Question. I need some information about risperidone. Can you tell me about its pharmacologic properties, its intended use and its impact on patients?
Answer. Chemically, risperidone (RSP) belongs to the benzisoxazole group of antipsychotics. Its precise mechanism of action in psychosis is not known, but is probably related to its antagonism of dopamine-2 (D2) and serotonin-2 (5HT-2) receptors in the brain. Risperidone (Risperdal) also has effects at alpha adrenergic and histaminic receptors. Risperidone is known to antagonize the effects of LSD, probably via action at the 5HT2 receptor. Risperidone (Risperdal) was developed by P. Janssen and colleagues after previous experience with D2 and 5HT2 antagonists led them to believe that an agent combining these properties would be especially effective in treating the positive and negative features of schizophrenia. For details, see the paper by Janssen et al. in the Journal of Pharmacology & Experimental Therapeutics, vol. 244, 1988.
Risperidone (Risperdal) is FDA-labeled for the management of psychotic disorders. Its efficacy was established in several six to eight week controlled trials against both placebo and haloperidol. Risperidone has some atypical properties, in that it seems to improve both positive and negative features of schizophrenia, while producing few extrapyramidal side effects (EPS) at low doses (2-6 mg/day); however, at doses greater than 8 mg to 10 mg/day, Risperidone begins to lose its atypical properties, in that EPS become more common. Risperidone is typically prescribed on a BID (twice daily) schedule, beginning with 1 mg bid. However, this is often excessive in elderly or medically ill patients, who may not tolerate more than 0.5 mg per day at first.

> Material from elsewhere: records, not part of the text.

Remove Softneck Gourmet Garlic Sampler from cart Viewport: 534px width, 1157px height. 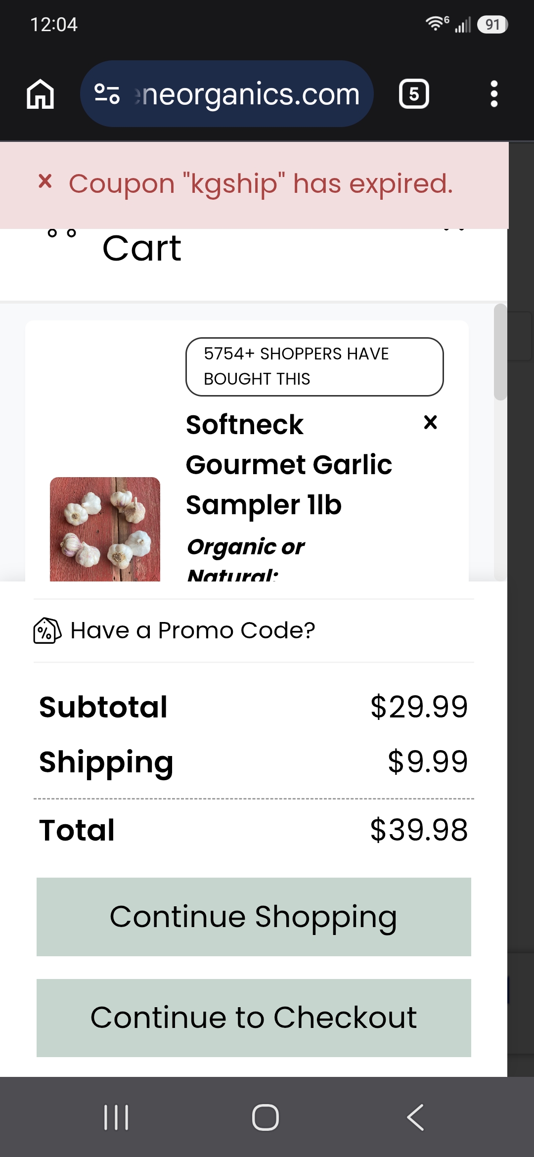click(431, 422)
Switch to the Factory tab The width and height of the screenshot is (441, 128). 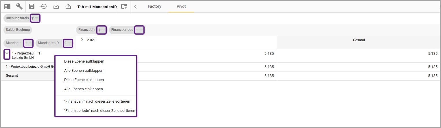154,6
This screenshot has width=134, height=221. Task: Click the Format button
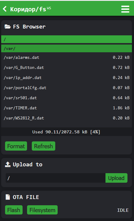coord(16,146)
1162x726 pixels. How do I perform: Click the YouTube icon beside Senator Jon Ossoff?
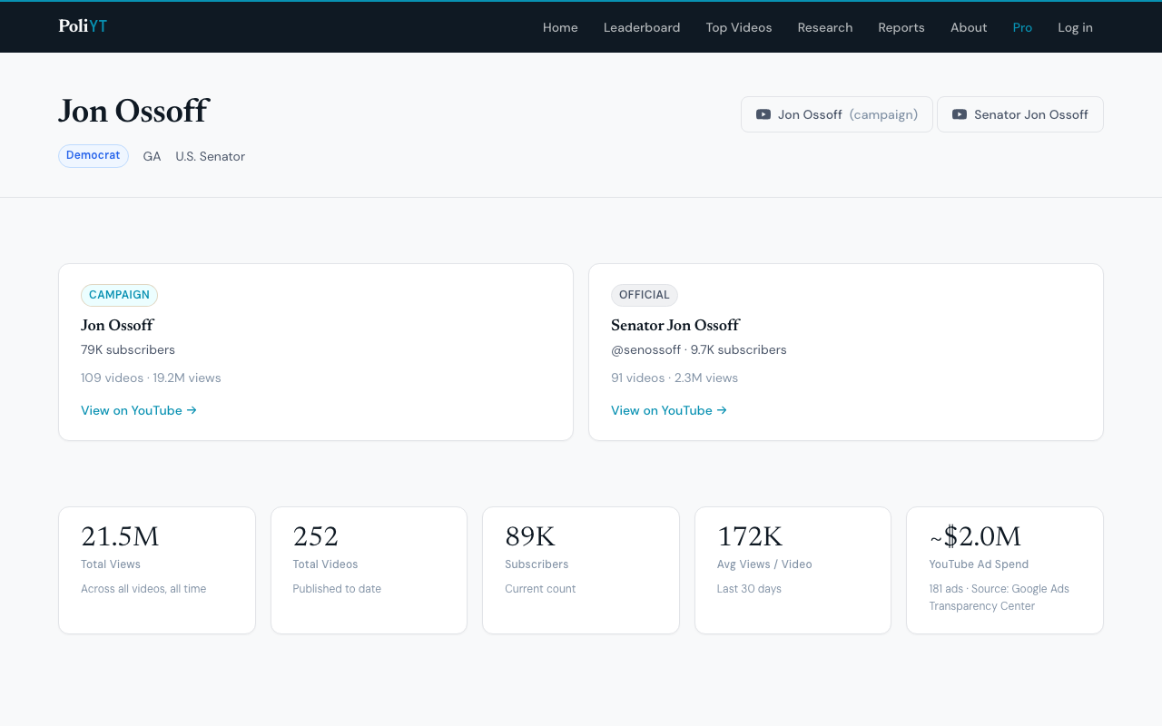[958, 114]
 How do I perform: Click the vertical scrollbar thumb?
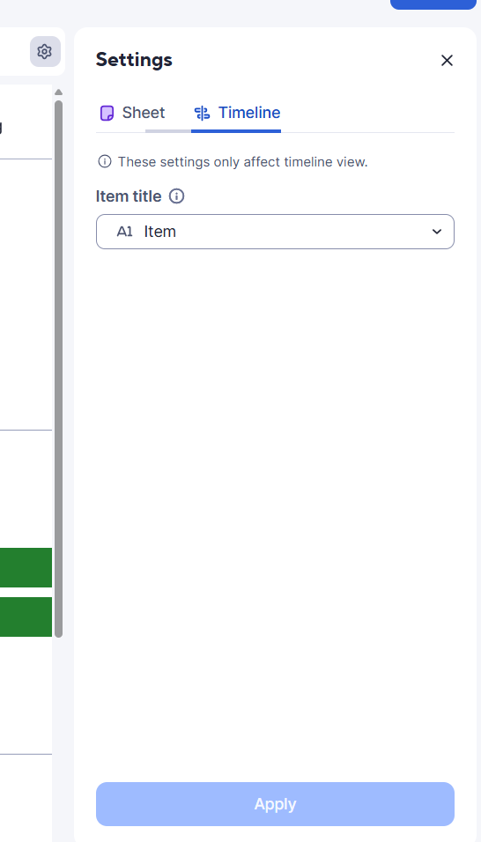tap(58, 369)

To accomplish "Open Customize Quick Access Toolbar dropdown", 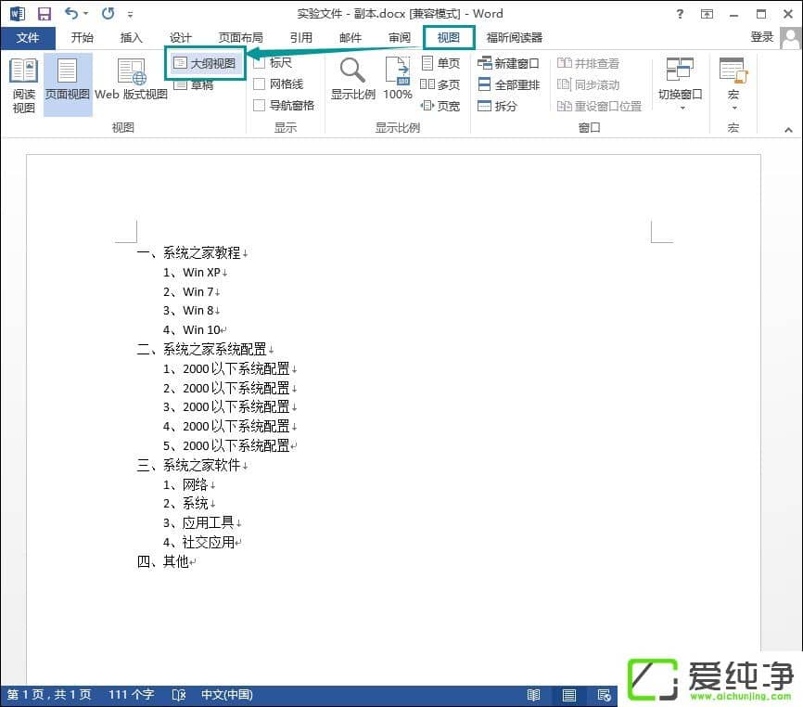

The dose is usually increased to as tolerated to 3 mg bid, over a week or so. The optimal dosage for most patients is roughly 4 mg to 8 mg/day. Risperidone is well-absorbed after oral administration and this is not affected by food.
PET studies have shown that at doses of 4 mg to 10 mg daily, Risperidone produces 5HT2 and D2 occupancy in the living human brain. Risperidone (Risperdal) has an elimination half-life of about three hours, but its active metabolite, 9-OH-RSP has a half-life of about 21 hours. Some preliminary data suggest that plasma levels of the 9-OH-RSP metabolite are related to efficacy, but no clear-cut therapeutic blood levels have yet been documented via rigorous controlled studies. Risperidone is metabolized mainly via the cytochrome 2D6 system in the liver. To my knowledge, no clear demonstration of tolerance has emerged, though anecdotal data are common, concerning patients whose initial good response to Risperidone petered out over several months. It is not clear that this is more common with Risperidone (Risperdal) than with other antipsychotics, though my own impression is that clozapine often produces more enduring benefits in some patients. For more details, you may want to ask Janssen Pharmaceutica to send you some literature.